§ **Quelltext**

###

Bucheinband mit Pergamentmakulatur: Die Handschriftenfragmente dienten hier dem Einhängen des Buchblocks in die Buchdecke
Einband eines Drucks aus der ersten Hälfte des 16. Jahrhunderts: auf dem Vorderdeckel (unten) ein alter Kerzenwachsschaden.

Bereits bei den Inkunabeln des 15. Jahrhunderts verstärkten Streifen von makulierten Handschriften den Verbund des Buchblocks mit der Buchdecke oder fanden als Unterlegung des Einbands, des Rückens und der Deckel eine geschätzte, aber den Augen verborgene Funktion; man bevorzugte für die zunehmend attraktiver werdenden Drucke die wertvolle Außenhülle aus geprägtem Leder.

Die frühen Drucke zu Beginn des 16. Jahrhunderts sind nicht selten in beschriebenes Pergament eingebunden; diese Einbände waren billiger als die aufwendigen lederbezogenen Deckel der Inkunabeln. Allerdings fanden die Buchkunden das Erscheinungsbild der Handschriften durchweg nicht sehr attraktiv; man ließ gelegentlich auch die Handschriftenblätter für den Einband mit einer Prägung versehen und die Schrift mit einer dunklen Farbe vollständig übermalen, um den Eindruck des Ledereinbands nachzuahmen.

###

§ **Bereitgestellte Daten**
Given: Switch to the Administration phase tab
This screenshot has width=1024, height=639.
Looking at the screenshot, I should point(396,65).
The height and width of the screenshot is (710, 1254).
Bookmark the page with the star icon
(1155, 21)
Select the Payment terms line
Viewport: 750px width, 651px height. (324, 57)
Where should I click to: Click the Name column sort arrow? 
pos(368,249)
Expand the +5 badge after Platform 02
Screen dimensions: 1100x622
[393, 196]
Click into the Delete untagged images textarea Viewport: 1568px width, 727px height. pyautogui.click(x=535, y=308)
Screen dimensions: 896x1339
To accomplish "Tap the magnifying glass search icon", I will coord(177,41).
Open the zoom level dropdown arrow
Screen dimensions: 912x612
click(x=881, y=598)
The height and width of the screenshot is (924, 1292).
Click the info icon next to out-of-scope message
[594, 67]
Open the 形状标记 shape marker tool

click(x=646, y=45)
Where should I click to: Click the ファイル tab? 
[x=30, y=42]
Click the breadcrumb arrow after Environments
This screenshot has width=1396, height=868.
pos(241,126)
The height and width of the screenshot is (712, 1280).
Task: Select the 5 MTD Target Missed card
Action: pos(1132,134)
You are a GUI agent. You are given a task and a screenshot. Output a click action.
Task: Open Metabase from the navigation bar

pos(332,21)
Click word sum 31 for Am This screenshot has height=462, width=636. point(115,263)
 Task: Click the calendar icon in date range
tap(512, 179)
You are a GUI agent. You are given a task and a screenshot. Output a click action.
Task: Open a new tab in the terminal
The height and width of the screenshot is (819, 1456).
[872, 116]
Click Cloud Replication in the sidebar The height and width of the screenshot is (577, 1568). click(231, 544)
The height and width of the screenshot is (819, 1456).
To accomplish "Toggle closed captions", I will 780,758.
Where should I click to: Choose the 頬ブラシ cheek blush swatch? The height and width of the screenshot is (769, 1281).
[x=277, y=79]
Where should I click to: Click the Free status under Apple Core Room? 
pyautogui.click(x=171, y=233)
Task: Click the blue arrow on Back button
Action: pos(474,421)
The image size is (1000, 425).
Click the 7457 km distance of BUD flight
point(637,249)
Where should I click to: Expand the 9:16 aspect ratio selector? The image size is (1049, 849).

###

§ **Aufgabe A**
Fasse den Quelltext in zwei Sätzen zusammen.
§ **Aufgabe B**
Gib den Absatz des Quelltexts, der mit „Die frühen Drucke zu Beginn“ anfängt, als knappe Stichpunktliste wieder.
§ **Aufgabe C**
Schreibe aus dem Quelltext den Abschnitt ab, der bei „Bucheinband mit Pergamentmakulatur: Die“ beginnt und bei „ein alter Kerzenwachsschaden.“ endet.

§ **Lösung A**
Schon bei den Inkunabeln des 15. Jahrhunderts verstärkten Streifen makulierter Handschriften verborgen den Verbund von Buchblock und Buchdecke, während man als Außenhülle geprägtes Leder bevorzugte. Frühe Drucke des 16. Jahrhunderts wurden oft billiger in beschriebenes Pergament gebunden, das man gelegentlich prägen und dunkel übermalen ließ, um einen Ledereinband nachzuahmen.

§ **Lösung B**
- Frühe Drucke zu Beginn des 16. Jahrhunderts sind nicht selten in beschriebenes Pergament eingebunden.
- Diese Einbände waren billiger als die lederbezogenen Deckel der Inkunabeln.
- Die Buchkunden fanden das Erscheinungsbild der Handschriften meist wenig attraktiv.
- Gelegentlich ließ man die Handschriftenblätter prägen und die Schrift dunkel übermalen, um einen Ledereinband nachzuahmen.

§ **Lösung C**
Bucheinband mit Pergamentmakulatur: Die Handschriftenfragmente dienten hier dem Einhängen des Buchblocks in die Buchdecke
Einband eines Drucks aus der ersten Hälfte des 16. Jahrhunderts: auf dem Vorderdeckel (unten) ein alter Kerzenwachsschaden.